What is the maximum capacity of a troughed belt conveyor?

As with length, conveyor capacity is limited only by design and components. Typical troughed belt conveyors can be designed to handle upwards of 8,000 TPH depending on the belt width. 

Capacity estimation charts are available in our Belt Conveyor Brochure.

How do I determine horsepower requirements for my conveyor? 

Horsepower (HP) is calculated in three parts:

  1. The HP required to move an empty conveyor
  2. The HP required to move the specific material horizontally
  3. The HP required to move the specific material vertically

Basic estimations for horsepower can therefore be calculated using conveyor belt speed, length, rise, belt width, and capacity, though it’s important to note that factors such as drive efficiency and friction forces also come into play. 
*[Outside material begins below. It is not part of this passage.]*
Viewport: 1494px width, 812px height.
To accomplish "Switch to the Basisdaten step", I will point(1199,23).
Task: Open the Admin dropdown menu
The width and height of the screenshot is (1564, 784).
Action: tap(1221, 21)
If the conveyor includes a belt tripper, additional horsepower will be required. For horsepower estimation tables, see our Belt Conveyor Brochure

How can I prevent spillage? 

While a new conveyor can be designed to minimize spillage, an existing conveyor may require some modifications. Depending on where and why spillage is occurring, there are many approaches to address it. This includes the addition of skirtboards, reduced idler spacing, an increase in trough depth, the incorporation of belt cleaners, and more. For more information on spillage, see our article: Mininmizing Spillage With Troughed Belt Conveyors.

Can I have more than one discharge point? 
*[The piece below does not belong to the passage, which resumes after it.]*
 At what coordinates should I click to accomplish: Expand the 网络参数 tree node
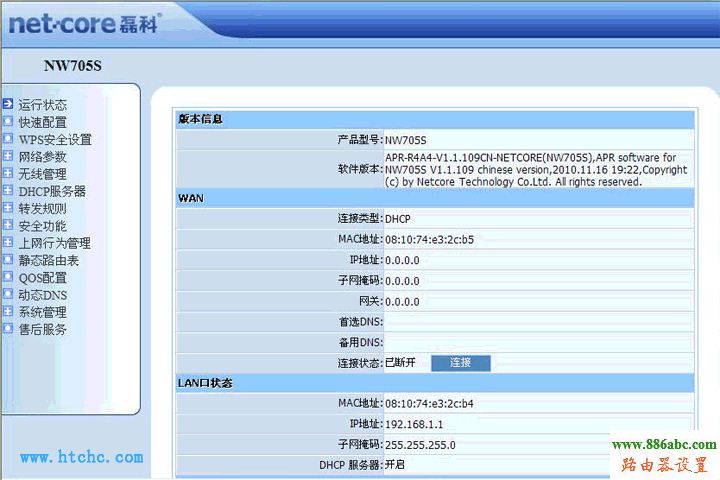point(7,156)
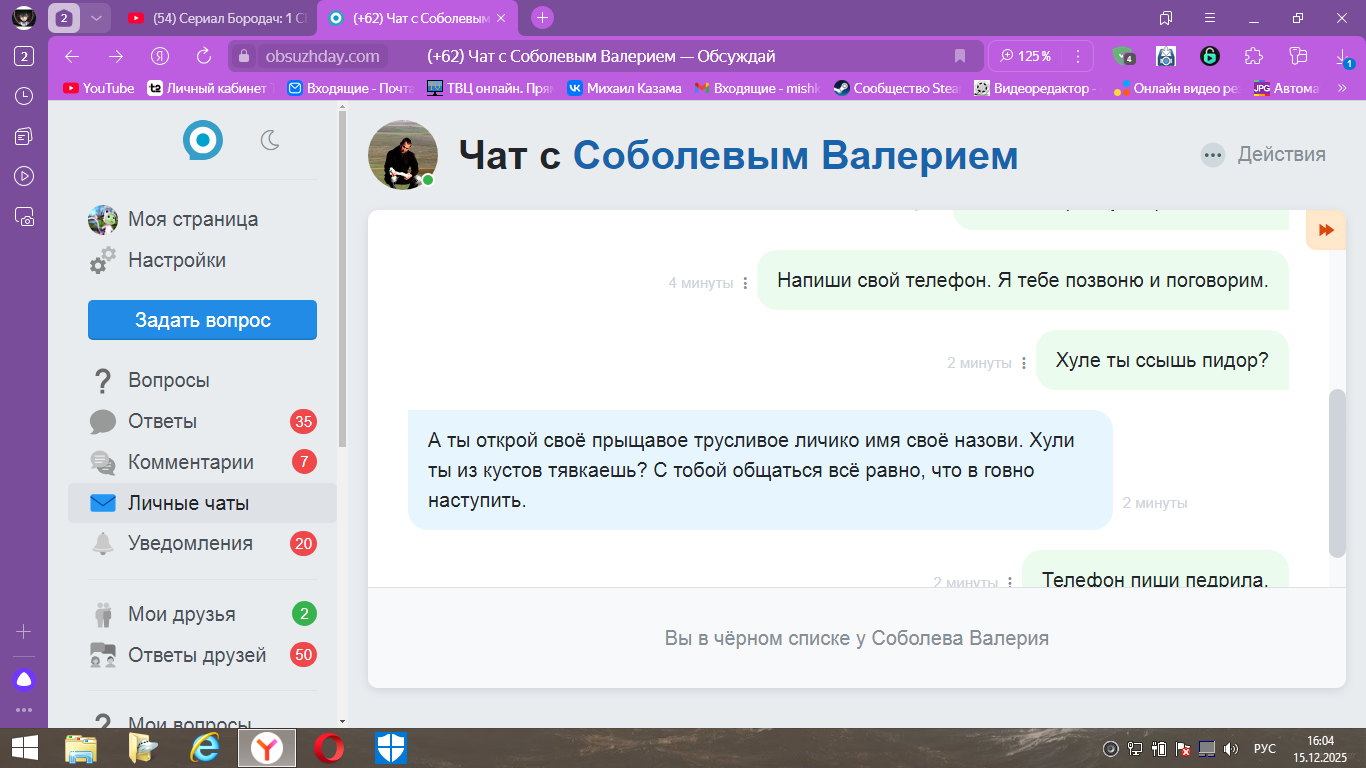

Yes, discharge points can be increased through the addition of a belt plow or tripper. 

The incorporation of a belt plow, sometimes also called a discharge V-plow, allows material to be discharged on either or both sides of the belt at a fixed point along the conveyor. 

A tripper, also known as a traveling tripper or tripper car, is more flexible, allowing material to be discharged at any point along the conveyor, either continuously, or at predetermined points, also on one or both sides.
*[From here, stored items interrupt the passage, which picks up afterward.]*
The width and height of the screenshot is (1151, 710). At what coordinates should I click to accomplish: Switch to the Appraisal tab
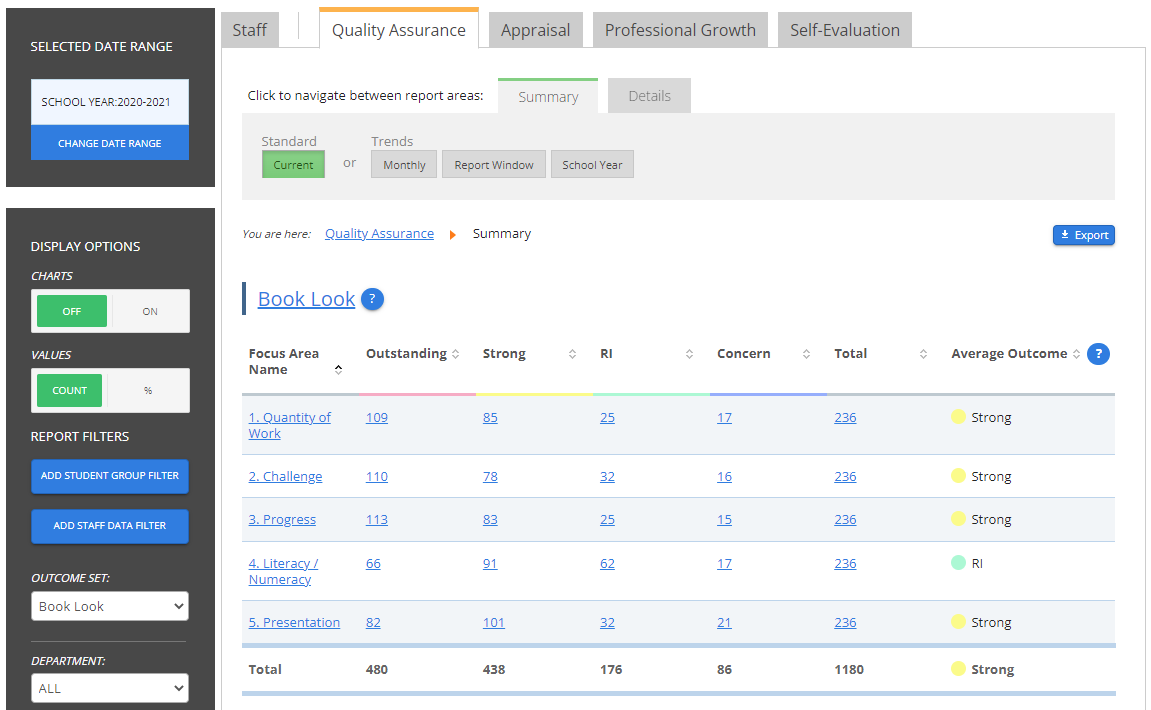tap(535, 30)
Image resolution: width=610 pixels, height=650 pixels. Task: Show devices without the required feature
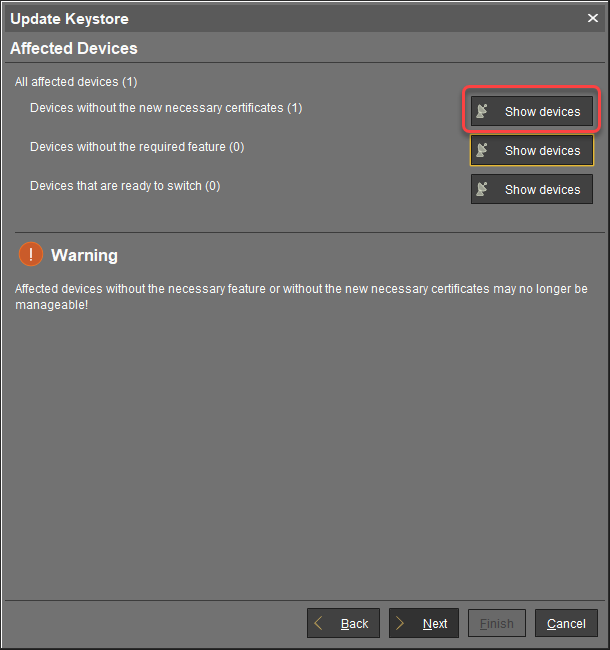(532, 151)

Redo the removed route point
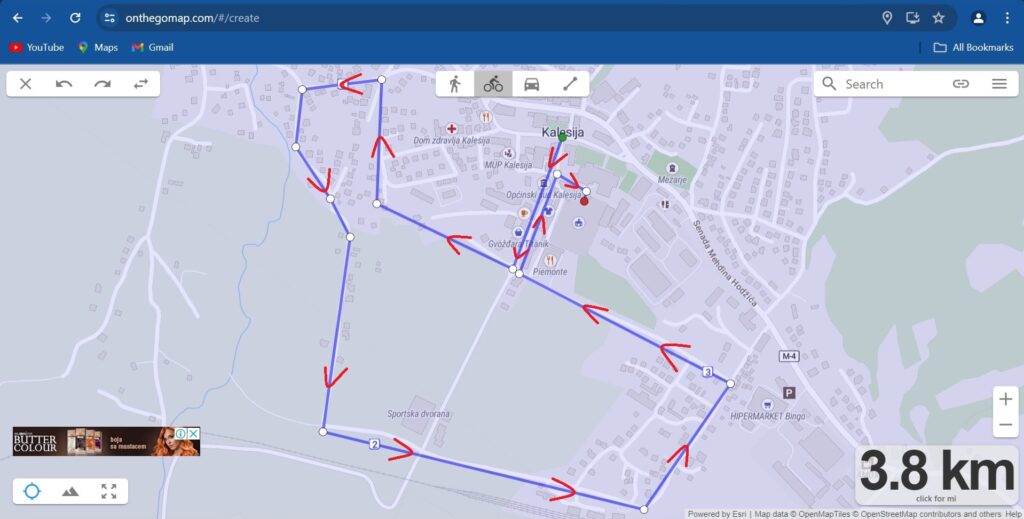click(x=103, y=84)
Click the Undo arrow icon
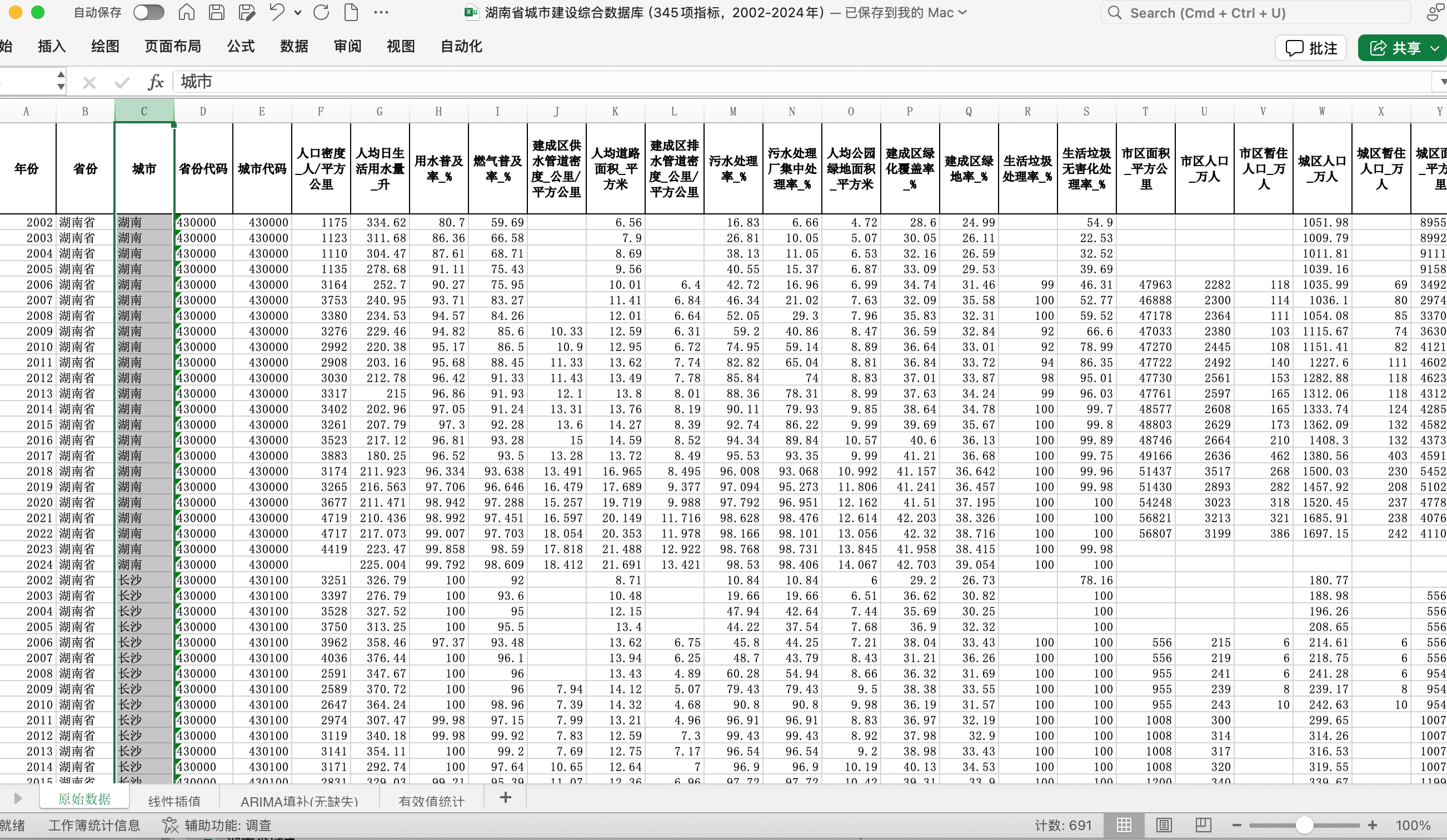The image size is (1447, 840). (277, 12)
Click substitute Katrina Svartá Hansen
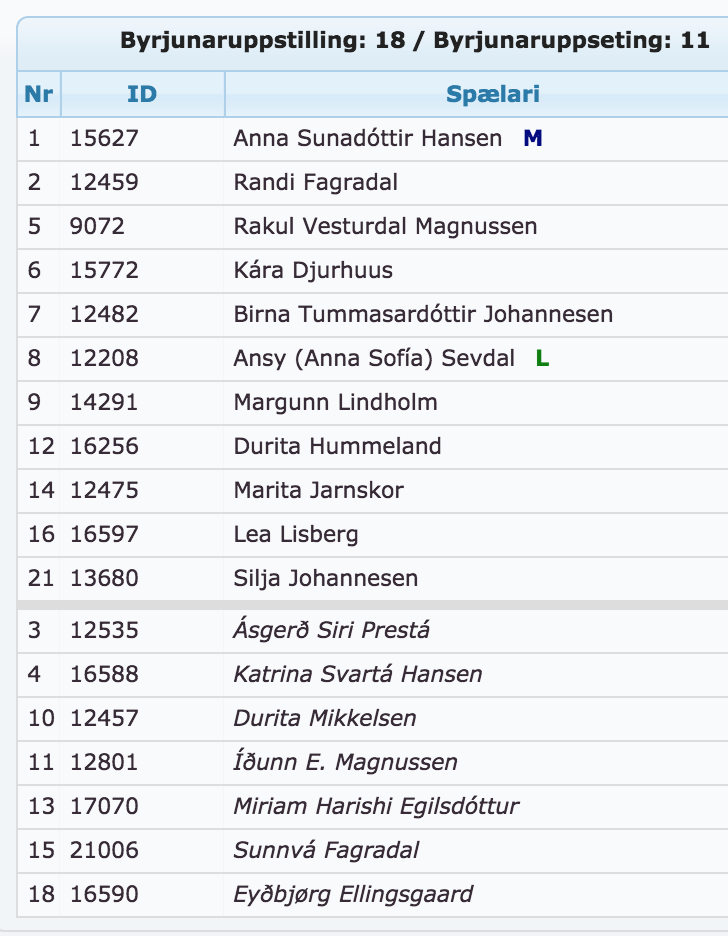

For more information, see Belt Trippers Vs. Plows.  

What are my options for protecting material from the elements? 

Conveyors operating outdoors may require modifications to protect material from wind, snow, rain, and the like. In most cases weather covers are sufficient, but when protection is especially critical, conveyors can be provided with gallery enclosures.

What is the angle of a troughed conveyor idler? 

Conveyor idlers can be positioned at angles of 20°, 35°, and 45°, depending on the required trough depth. A deeper trough allows the conveyor to carry a higher volume of material, but requires extra height and transition distance to flatten around pulleys. A shallower trough is typically used in applications where overall conveyor height must be kept to a minimum, such as when a fully skirted belt feeder is employed.  

What belt options are available? 

In addition to heat-resistant belting, conveyor belt manufacturers offer an array of belting types suited to different applications. This includes raised-profile/cleated belting for conveying at steeper angles, oil-resistant belting for protection from the risks of oily materials, and other options such as high-temperature, chemical resistant, solar resistant, abrasion/cut resistant, and fire resistant. 

What is the best type of take-up for my conveyor? 

The best type of take-up for a given application depends on the level of duty required, customer preference, the length of the conveyor, and any spatial limitations. For standard applications less than 150’ in length, FEECO recommends the screw take-up style. For applications greater than 150’ in length, FEECO recommends a gravity-style take-up.

How do I keep the belt clean? 

Keeping a conveyor belt clean is essential to minimizing material spillage and reducing wear on equipment. Single or double belt cleaners (scrapers) are available, as are return-side belt plows (v-plows) and self-cleaning tail pulleys. 


Troughed belt conveyors provide essential handling for bulk solids of all kinds. Despite their pervasive use, many questions can arise when selecting and designing a belt conveyor. FEECO recommends working with a bulk solids handling expert that can design an optimized conveyor system, along with any additional components to increase its flexibility and functionality. 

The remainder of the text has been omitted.